▸ **Goal**
From the mailing-list post on the GPL and Rcpp, copy out word for word the stretch from "I don't see" through "the project too.".

▸ **Provided text**
◇ ◇ ◇ ◇ ◇

[Rd] GPL and R Community Policies (Rcpp)

Adrian Dragulescu adrian_d at eskimo.com
Thu Dec 2 05:29:04 CET 2010


I don't use the Rcpp package but I have been aware of the changes made to 
the package over the years.

I don't see what you are after.  I don't consider the mention about 
your contribution in the authors section disparaging in ANY way.  It seems 
reasonable that as the code base grows, your initial contribution to have 
a smaller and smaller share.  That's all it says.  If you would start 
contributing again to the package development, I'm sure that line can be 
changed.  Romain has gone from 0% to a sizeable share in a quick period 
with some great contributions.  Other authors seem to find a way to 
contribute to the project too.

If it's peer recognition you're after, everybody on this list is already 
aware that you're the original developer of the package.  I personally 
still have a good memory so I don't need another reminder email on this 

I'm sure there are other projects that you can work on, alone or with 
collaborators, that would benefit the R community.


On Wed, 1 Dec 2010, Dominick Samperi wrote:

> This post asks members of the R community, users and developers,
> to comment on issues related to the GNU Public License
> and R community policies more generally.
> The GPL says very little about protecting the the rights of original
> contributors by not disseminating  misleading information about them.
> Indeed, for pragmatic reasons it effectively assumes that original authors
> have no rights regarding their GPL-ed software, and it implicitly leaves
> it up to the community of developers and users to conduct themselves in a
> fair and
> reasonable manner.
> After discussing these matters with Richard Stallman I think
> we more-or-less agreed that a GPL "copyright" notice is nothing
> more than a way to deputise people to serve as protectors of the
> principles of the Free Software Foundation (FSF). It has nothing to
> do with protecting the "rights" or the "ideas" of original
> contributors. There is no peer review, no requirement to
> explain your contributions, and anybody can essentially
> do as they please with the software provided they retain
> the copyright/FSF deputy notice---of course, you can
> always work-around this last restriction by modifying the
> implementation and placing it in a new file, because
> nobody is checking (GPL doesn't require it).
> The GPL is all about "freedom", not responsibility. It is entirely
> focused on "deregulation", not on the protection of intellectual
> property or professional reputations. It serves the useful purpose
> of making great software more widely available, but it does not
> dictate how people should behave and should not be used
> as a moral compass.  (See recent book titled
> "You are not a gadget: a manifesto", a rejoinder to the
> GNU manifesto.)

◇ ◇ ◇ ◇ ◇

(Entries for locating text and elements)
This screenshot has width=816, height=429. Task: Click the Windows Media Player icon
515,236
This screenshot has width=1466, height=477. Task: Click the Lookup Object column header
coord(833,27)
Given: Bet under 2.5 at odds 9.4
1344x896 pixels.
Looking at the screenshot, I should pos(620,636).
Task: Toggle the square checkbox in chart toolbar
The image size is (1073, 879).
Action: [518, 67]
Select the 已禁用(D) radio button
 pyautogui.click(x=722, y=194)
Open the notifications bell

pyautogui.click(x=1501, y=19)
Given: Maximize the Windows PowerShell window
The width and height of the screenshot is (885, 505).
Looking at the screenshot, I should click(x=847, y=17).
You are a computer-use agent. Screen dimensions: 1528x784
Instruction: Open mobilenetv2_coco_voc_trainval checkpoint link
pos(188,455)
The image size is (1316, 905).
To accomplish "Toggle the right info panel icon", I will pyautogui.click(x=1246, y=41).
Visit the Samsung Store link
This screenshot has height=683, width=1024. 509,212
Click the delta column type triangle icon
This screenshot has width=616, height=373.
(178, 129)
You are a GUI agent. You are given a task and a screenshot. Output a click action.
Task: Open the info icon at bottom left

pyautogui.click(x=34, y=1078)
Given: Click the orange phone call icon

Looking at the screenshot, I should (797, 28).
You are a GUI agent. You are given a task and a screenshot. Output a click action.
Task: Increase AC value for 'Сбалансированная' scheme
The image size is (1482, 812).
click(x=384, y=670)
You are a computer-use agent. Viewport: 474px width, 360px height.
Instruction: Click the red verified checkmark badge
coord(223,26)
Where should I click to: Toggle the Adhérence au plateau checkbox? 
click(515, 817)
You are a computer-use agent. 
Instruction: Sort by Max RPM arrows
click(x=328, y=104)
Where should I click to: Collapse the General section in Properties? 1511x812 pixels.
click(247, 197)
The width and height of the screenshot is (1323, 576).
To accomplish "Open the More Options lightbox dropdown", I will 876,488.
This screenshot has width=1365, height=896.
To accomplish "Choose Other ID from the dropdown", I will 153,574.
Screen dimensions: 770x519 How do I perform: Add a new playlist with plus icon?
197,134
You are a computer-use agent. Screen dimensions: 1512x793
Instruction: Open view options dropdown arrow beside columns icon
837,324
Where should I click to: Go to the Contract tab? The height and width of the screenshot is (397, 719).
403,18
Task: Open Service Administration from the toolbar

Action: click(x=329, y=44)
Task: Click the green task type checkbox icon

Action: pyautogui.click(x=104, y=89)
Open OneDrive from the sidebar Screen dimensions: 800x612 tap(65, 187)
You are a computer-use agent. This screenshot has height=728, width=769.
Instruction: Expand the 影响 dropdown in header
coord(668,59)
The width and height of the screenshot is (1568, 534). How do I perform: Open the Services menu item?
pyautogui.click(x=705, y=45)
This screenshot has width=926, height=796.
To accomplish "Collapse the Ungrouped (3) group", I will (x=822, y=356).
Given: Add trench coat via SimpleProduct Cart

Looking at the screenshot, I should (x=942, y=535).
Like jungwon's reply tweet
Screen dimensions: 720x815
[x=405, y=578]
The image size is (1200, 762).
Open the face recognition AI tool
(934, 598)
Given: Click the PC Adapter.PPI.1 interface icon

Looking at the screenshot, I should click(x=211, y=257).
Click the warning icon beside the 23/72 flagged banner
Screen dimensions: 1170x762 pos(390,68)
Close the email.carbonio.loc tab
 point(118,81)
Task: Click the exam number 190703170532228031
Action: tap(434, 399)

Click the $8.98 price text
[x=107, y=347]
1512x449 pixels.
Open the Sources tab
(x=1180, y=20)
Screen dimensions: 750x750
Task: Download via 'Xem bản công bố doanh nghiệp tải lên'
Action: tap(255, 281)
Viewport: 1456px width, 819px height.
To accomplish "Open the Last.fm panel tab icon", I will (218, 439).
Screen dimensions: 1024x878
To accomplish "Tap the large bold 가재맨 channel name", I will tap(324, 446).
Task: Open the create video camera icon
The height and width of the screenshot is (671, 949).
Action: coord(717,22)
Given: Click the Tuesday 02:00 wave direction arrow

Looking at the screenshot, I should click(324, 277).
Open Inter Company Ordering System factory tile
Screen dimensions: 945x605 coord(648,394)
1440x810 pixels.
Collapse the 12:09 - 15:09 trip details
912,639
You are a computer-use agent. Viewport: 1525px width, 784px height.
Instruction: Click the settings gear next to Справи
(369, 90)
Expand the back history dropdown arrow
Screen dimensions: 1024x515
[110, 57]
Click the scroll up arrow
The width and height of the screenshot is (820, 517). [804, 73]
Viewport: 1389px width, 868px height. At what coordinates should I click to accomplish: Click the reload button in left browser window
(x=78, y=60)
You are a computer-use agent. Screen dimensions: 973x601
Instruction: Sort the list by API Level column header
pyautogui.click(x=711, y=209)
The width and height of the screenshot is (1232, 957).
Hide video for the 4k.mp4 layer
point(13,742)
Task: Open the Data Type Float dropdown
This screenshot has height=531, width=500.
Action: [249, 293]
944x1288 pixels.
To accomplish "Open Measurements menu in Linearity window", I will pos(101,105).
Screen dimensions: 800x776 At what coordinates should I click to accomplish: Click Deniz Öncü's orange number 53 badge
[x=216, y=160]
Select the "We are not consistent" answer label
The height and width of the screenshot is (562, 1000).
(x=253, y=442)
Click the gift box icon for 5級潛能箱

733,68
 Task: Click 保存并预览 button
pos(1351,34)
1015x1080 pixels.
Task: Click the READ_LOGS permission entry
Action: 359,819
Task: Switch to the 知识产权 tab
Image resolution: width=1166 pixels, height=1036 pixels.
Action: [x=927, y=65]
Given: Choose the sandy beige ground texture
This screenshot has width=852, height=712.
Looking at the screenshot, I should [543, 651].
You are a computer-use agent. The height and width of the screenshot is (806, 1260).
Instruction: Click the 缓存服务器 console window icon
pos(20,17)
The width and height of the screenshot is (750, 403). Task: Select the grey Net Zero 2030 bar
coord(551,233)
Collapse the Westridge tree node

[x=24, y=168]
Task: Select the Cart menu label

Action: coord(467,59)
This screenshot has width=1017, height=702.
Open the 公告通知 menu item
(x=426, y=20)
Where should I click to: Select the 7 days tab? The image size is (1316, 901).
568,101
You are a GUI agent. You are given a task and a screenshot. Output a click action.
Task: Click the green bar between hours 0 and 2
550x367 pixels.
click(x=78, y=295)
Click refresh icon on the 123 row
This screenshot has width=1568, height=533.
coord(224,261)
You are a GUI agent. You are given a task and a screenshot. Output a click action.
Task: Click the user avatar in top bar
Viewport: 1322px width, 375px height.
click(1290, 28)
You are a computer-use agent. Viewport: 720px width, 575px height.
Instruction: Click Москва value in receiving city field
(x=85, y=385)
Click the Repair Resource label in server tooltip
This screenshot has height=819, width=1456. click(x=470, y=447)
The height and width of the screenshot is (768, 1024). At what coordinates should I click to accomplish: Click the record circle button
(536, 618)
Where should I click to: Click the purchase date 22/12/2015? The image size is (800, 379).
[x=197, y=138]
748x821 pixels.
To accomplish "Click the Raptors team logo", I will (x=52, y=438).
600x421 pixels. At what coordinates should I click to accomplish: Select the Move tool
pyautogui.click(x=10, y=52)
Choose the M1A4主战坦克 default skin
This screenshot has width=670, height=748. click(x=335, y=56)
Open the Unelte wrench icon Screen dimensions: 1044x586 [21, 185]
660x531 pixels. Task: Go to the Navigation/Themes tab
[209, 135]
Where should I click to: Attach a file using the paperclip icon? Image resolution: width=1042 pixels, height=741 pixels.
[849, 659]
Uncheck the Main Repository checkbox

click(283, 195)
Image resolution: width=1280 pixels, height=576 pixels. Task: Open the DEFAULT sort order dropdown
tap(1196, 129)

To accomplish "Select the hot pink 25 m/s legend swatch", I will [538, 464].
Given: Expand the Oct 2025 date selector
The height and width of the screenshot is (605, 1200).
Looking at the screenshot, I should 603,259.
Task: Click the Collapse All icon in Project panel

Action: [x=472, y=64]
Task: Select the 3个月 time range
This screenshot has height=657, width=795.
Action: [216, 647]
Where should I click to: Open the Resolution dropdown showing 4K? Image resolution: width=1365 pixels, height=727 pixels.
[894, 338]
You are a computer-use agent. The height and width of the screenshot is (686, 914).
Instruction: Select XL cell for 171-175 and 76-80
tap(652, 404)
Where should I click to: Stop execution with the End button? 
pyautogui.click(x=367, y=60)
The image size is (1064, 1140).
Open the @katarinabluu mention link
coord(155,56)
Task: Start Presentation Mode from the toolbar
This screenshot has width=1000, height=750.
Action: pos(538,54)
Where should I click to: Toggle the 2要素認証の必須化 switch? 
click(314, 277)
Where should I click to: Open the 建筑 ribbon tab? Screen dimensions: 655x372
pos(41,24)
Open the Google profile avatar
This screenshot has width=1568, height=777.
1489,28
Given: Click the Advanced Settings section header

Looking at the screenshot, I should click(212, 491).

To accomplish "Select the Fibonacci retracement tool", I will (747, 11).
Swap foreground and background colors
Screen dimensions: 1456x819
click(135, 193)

◇ ◇ ◇ ◇ ◇

▸ **Task solution**
I don't see what you are after.  I don't consider the mention about 
your contribution in the authors section disparaging in ANY way.  It seems 
reasonable that as the code base grows, your initial contribution to have 
a smaller and smaller share.  That's all it says.  If you would start 
contributing again to the package development, I'm sure that line can be 
changed.  Romain has gone from 0% to a sizeable share in a quick period 
with some great contributions.  Other authors seem to find a way to 
contribute to the project too.